-- EXERCISE --
Find where "Where should I click to: Open" occurs in the data below, and retype that line and every later line exactly.

(Dataset entries)
+++
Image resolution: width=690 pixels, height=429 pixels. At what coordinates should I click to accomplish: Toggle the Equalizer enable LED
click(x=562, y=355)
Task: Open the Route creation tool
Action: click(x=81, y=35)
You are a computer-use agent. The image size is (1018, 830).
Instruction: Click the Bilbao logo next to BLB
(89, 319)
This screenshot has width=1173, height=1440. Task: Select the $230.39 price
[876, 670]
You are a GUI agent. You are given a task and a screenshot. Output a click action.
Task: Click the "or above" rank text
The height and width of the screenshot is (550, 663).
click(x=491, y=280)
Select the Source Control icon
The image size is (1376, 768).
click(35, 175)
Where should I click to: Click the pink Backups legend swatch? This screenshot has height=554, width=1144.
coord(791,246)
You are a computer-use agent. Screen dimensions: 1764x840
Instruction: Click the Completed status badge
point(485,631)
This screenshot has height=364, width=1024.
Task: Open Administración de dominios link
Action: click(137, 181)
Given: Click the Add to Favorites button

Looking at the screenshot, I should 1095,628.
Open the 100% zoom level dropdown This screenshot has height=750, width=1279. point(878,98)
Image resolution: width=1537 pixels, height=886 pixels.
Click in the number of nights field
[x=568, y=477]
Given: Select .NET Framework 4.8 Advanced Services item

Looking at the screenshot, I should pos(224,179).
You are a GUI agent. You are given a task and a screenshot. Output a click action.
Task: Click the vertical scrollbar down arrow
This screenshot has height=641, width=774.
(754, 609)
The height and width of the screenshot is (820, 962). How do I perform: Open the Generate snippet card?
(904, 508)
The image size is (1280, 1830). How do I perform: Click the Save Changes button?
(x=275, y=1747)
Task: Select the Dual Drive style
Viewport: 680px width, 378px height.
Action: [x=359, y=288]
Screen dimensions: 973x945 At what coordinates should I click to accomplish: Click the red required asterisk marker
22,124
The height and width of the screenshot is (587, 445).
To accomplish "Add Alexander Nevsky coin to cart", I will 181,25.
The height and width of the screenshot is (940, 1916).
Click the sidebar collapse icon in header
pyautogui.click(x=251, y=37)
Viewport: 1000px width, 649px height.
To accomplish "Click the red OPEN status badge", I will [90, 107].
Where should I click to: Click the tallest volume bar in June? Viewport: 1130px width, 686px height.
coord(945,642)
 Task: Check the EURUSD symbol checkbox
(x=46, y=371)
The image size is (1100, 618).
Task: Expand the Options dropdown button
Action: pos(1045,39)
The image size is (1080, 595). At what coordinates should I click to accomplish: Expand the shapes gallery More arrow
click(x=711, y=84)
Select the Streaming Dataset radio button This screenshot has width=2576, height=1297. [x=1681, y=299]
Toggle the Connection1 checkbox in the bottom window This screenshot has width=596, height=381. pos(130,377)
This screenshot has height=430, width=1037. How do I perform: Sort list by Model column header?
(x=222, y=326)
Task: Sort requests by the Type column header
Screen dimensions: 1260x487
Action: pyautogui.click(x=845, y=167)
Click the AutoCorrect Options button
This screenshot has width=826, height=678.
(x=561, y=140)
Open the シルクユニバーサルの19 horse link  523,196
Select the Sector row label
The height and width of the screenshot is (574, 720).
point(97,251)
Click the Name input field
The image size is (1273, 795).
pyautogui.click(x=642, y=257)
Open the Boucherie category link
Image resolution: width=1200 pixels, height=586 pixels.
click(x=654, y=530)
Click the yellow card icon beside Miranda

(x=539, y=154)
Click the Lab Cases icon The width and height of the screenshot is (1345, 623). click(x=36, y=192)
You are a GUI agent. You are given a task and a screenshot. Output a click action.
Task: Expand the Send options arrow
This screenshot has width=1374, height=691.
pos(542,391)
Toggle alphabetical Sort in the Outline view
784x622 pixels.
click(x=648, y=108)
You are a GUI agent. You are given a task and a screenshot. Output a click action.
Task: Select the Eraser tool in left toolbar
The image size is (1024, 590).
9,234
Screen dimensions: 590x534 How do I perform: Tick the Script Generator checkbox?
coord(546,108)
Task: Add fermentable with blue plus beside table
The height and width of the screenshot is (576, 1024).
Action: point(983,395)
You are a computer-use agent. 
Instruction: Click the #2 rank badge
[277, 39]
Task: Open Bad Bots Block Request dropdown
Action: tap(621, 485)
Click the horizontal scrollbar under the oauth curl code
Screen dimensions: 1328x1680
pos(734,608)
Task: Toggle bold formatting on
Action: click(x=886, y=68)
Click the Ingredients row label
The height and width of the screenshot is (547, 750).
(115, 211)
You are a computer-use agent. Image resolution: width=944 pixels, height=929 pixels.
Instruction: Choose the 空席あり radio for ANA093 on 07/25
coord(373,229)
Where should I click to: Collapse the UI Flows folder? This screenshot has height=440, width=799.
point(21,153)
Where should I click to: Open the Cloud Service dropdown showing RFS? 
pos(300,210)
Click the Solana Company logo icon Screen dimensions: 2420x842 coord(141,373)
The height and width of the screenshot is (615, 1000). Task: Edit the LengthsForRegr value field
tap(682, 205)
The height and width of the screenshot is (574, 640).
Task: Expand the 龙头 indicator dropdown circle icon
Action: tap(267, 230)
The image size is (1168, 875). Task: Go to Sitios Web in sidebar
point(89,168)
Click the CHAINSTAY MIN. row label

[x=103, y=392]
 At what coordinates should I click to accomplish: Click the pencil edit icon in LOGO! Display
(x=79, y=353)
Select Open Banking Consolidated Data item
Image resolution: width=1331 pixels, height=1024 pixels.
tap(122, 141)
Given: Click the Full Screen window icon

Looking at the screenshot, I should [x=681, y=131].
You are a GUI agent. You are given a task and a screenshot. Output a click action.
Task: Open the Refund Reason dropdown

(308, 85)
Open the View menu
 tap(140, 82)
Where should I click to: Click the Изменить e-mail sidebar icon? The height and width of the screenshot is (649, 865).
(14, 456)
+++
-- SOLUTION FOR THIS PROBLEM --
Where should I click to: Open the Cloud Service dropdown showing RFS? 
pos(300,210)
Click the Solana Company logo icon Screen dimensions: 2420x842 coord(141,373)
The height and width of the screenshot is (615, 1000). Task: Edit the LengthsForRegr value field
tap(682, 205)
The height and width of the screenshot is (574, 640).
Task: Expand the 龙头 indicator dropdown circle icon
Action: tap(267, 230)
The image size is (1168, 875). Task: Go to Sitios Web in sidebar
point(89,168)
Click the CHAINSTAY MIN. row label

[x=103, y=392]
 At what coordinates should I click to accomplish: Click the pencil edit icon in LOGO! Display
(x=79, y=353)
Select Open Banking Consolidated Data item
Image resolution: width=1331 pixels, height=1024 pixels.
tap(122, 141)
Given: Click the Full Screen window icon

Looking at the screenshot, I should [x=681, y=131].
You are a GUI agent. You are given a task and a screenshot. Output a click action.
Task: Open the Refund Reason dropdown

(308, 85)
Open the View menu
 tap(140, 82)
Where should I click to: Click the Изменить e-mail sidebar icon? The height and width of the screenshot is (649, 865).
(14, 456)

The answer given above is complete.